それに、草壁先輩とくっ付いてしまったら、櫻井さん親衛隊隊長の常盤さんがどんな攻撃を仕掛けてくるかわからない。

 それこそ次は武器がお目見えなんてことになったら恐ろしい。


 草壁先輩が私に告白してきたと知られるだけでも、一大事になりそうなおぞましい予感がした。

 だけどあまりにもとてつもない事柄が一度に私に降りかかり過ぎて、なんだか息継ぎが上手くできない。

 高校生活の中でアップアップと溺れている気分だった。


 就寝時間になっても、ベッドの上で何度も寝返りを打って、朝の目覚ましがなった時は寝たのかもわからないくらいだった。

 何かをやってないと、すぐに頭の中が一杯になって色々と考えてしまうので、さっさと身支度を済ませ、いつもより早めに家を出てしまった。


 早めの電車に乗り、いつもと違う時間帯で学校に向かう。

 それにしても眠かった。

 電車を下りて、沢山の人混みの中を歩いているとき、大きなあくびと共に目じりから涙がにじんだ。

 それを拭い取り、何度か目を瞬いていると、前方にどこかで見たような人が歩いていた。

 その人も私と同じ制服を着ている。


 誰だっけとすぐに記憶のピントが合わないまま、混雑した流れにそって足並みそろえて改札口を出たところで、はっとした。

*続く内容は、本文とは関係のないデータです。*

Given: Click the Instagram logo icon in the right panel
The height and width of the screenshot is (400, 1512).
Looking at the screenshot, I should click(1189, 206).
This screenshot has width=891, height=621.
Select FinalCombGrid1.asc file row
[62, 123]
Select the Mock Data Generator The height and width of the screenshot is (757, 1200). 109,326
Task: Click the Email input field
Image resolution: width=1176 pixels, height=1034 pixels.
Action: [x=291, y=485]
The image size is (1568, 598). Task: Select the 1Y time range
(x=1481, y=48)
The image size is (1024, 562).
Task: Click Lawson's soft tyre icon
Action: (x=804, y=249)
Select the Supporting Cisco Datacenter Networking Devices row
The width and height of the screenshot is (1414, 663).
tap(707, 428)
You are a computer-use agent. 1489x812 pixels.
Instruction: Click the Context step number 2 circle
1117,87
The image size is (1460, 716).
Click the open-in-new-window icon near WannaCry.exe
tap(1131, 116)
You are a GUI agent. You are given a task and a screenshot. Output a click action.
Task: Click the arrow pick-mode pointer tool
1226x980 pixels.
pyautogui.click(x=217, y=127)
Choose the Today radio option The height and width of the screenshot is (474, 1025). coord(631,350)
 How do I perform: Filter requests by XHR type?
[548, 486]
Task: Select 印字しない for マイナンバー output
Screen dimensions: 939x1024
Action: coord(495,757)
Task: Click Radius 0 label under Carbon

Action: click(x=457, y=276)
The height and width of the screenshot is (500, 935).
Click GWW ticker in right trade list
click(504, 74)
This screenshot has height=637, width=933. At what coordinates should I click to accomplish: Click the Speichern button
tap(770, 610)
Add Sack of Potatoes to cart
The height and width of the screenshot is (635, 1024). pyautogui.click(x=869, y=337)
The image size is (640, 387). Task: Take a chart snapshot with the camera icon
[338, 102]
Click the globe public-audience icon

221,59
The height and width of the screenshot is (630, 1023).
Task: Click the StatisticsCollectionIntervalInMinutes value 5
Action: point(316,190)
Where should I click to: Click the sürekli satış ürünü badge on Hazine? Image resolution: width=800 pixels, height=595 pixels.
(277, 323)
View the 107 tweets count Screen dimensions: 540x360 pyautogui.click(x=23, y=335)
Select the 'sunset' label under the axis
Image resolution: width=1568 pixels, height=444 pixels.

 櫻井さん親衛隊にいた、一番存在感がなく気弱な人だった。

 あの人は他の親衛隊とは違う雰囲気が漂っていた。

 今のところ一人で歩いている。

 私は彼女に詰め寄って行った。


「おはようございます」

 後ろから声を掛けると彼女は振り返った。


 そこに下級生の私が立っていたことに喉の奥から反射した「あっ」という声が微かに漏れて、かなり驚いている様子だった。

「な、何?」

 一人だと益々気弱そうで、これなら私もなんとか話せそうだった。


「あの、常盤先輩の事なんですけど」

「私は、別に関係ないわ。ただ一緒に居るだけなの。あなたの事虐めてないからね」

 責めてもないのに、こんな事を第一に言い出すとは、やはり虐めの自覚があるようだった。


「別に先輩を咎めてるわけじゃないんですけど、なぜ常盤先輩は櫻井先輩と草壁先輩をくっつけたがるんですか?」


 草壁先輩から真実を聞いただけに、この部分が気になっていた。

 ちょうどいいチャンスだと思って不躾に訊いてみた。


「それは、お似合いだからじゃない」

「常盤先輩と櫻井先輩は親友なんですか?」

「そ、そうなんじゃないの?」

 居心地悪そうに、落ち着かない態度がどうもひっかかる。